— Exercise instructions —
A. In the passage on fair anomaly detection, why does fairness across the entire test set improve as the contamination rate rises? Answer in one to three sentences.
B. Continue the passage on fair anomaly detection after its last sentence.

To Question 2: We conduct experiments on Compas(balanced splitting) to explore how fairness changes as the contamination rate increases. The related results are reported in the following table. In terms of fairness, we observe that the fairness (measured by ADPD) of normal data exhibits minor fluctuations within a small range. However, the fairness across the entire test set (including normal and abnormal samples) shows the declining trends (better fairness) as increases. This phenomenon aligns with our optimization objective: as the number of abnormal samples in the training set grows, the model would achieve improved group fairness among the groups of abnormal data.
The performance changes on Compas with the increasing of contamination rate.
\begin{matrix} \hline & \text{Ex-FairAD} & \text{Ex-FairAD} & \text{Ex-FairAD} & \text{Im-FairAD} & \text{Im-FairAD} & \text{Im-FairAD} \\ \hline & \text{AUC (\%) } & \text{normal (ADPD \%)} & \text{all (ADPD \%)} & \text{AUC (\%)} & \text{normal (ADPD \%)} & \text{all (ADPD \%)}\\ \hline 0.00 & 63.11 & 4.38 & 4.54 & 63.89 & 4.16 & 4.76 \\ \hline 0.05 & 58.84 & 4.33 & 4.55 & 58.88 & 4.11 & 4.72 \\ \hline 0.10 & 55.89 & 3.98 & 3.45 & 55.80 & 3.70 & 4.16 \\ \hline 0.15 & 54.48 & 4.19 & 3.11 & 55.01 & 3.89 & 3.51 \\ \hline 0.20 & 54.41 & 4.53 & 2.49 & 55.04 & 4.20 & 2.95 \\ \hline \end{matrix}
To Question 3: The computational cost associated with the Sinkhorn distance increases linearly with the number of sensitive attributes when protecting multiple sensitive attributes . Given that in most cases, this scenario does not lead to prohibitive computational cost. To empirically validate this claim, we conduct experiments on Adult (gender & race) and Compas (gender & race) datasets to protect two sensitive attributes at the same time and report the computation cost (seconds) of Sinkhorn distance in the following table.
Time cost (seconds) of Sinkhorn distance when protecting one and two attributes in single epoch.

— Listed entries —
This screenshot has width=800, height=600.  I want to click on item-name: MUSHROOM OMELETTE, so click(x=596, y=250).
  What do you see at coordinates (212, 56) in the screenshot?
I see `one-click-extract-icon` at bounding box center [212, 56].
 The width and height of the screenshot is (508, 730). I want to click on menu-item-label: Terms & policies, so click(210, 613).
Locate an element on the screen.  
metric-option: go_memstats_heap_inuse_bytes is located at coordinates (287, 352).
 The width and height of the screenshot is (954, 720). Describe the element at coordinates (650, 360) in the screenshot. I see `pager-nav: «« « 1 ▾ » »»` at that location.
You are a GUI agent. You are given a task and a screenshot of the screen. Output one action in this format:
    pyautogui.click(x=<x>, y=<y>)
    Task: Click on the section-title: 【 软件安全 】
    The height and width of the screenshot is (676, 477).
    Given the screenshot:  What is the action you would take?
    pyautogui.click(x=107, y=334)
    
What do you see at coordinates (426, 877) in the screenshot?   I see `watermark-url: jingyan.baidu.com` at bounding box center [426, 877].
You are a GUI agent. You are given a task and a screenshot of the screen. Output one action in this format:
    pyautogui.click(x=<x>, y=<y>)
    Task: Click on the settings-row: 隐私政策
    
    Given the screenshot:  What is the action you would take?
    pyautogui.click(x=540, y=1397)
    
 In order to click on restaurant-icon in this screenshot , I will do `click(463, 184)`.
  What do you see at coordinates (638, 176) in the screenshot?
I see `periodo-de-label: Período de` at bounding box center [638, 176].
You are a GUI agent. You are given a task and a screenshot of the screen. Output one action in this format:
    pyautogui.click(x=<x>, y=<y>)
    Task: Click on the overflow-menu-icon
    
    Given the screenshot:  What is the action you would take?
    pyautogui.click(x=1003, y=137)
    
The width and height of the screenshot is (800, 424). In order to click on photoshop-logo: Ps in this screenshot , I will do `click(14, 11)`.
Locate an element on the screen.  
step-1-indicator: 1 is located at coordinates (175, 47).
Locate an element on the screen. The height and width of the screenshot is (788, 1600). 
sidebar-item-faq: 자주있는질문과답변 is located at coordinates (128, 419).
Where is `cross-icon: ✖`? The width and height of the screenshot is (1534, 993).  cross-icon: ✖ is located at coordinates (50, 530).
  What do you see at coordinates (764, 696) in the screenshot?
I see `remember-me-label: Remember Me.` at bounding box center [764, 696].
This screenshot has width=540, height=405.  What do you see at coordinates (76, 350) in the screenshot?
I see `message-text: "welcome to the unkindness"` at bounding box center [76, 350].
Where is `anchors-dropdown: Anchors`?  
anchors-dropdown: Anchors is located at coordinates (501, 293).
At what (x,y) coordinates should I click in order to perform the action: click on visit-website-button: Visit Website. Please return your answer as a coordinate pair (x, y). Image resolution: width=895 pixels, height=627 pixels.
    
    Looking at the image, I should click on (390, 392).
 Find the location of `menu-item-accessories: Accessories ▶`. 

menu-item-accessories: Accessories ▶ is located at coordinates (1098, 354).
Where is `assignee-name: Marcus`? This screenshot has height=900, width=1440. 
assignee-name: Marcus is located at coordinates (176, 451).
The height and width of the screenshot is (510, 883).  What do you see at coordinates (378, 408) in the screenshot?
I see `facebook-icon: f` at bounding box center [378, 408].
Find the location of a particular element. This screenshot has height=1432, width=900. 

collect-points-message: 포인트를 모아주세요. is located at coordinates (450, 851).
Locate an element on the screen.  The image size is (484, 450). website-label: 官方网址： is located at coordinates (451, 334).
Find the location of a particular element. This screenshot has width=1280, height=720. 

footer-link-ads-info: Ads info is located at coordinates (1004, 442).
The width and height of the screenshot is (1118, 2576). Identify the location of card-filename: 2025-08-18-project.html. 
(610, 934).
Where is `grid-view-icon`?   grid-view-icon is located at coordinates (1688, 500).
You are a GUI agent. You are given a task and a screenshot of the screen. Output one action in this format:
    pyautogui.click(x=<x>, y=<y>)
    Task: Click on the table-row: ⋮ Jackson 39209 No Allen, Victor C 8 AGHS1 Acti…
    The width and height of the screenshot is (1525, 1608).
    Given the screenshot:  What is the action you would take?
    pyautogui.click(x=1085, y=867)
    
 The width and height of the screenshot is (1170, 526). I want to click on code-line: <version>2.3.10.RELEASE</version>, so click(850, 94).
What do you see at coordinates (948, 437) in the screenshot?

— Answers per task —
A. The ADPD over all test samples, normal and abnormal together, goes down (better fairness) as the contamination rate rises. The passage says this fits the optimization objective: when the training set holds more abnormal samples, the model reaches better group fairness among the groups of abnormal data.

B.
\begin{matrix} \hline & \text{Compas} & \text{Adult} \\ \hline \text{Im-FairAD (one)} & 0.3414 & 2.900\\ \hline \text{Im-FairAD (two)} & 0.6342 & 5.8610\\ \hline \end{matrix}
Thank you to the authors for their response. Please include these new discussions in the manuscript. Overall, this is an interesting paper, and I will maintain my score.
Thank you so much for the acknowledgement. We will include these into the paper.
This work focuses on the problem of group fairness in unsupervised anomaly detection. The authors propose FairAD, a method that learns a projection to map data from different demographic groups into a shared, compact distribution, thereby ensuring fairness without explicit regularization. They also introduce ADPD, a threshold-free metric for fairness evaluation, and show improved results in balancing detection accuracy and fairness in experiments on public datasets.
All reviewers leaned towards accepting this work, and maintained (or increased) their positive scores throughout rebuttal.
Main feedback:
-
concerns around the reliance on strong assumptions, such as "learnable abnormality" and "transferable fairness." Several reviewers questioned whether these assumptions would hold in practice, especially for complex types of anomalies (Gmds, sGV5, ieQH, tpFa).
-
computational overhead and scalability -- reviewers raised concerns around the computational cost of the Sinkhorn distance on large, high-dimensional datasets. To this, authors provided empirical analysis showing that GPU acceleration and other strategies can make the method feasible in practice (Gmds, sGV5, ieQH).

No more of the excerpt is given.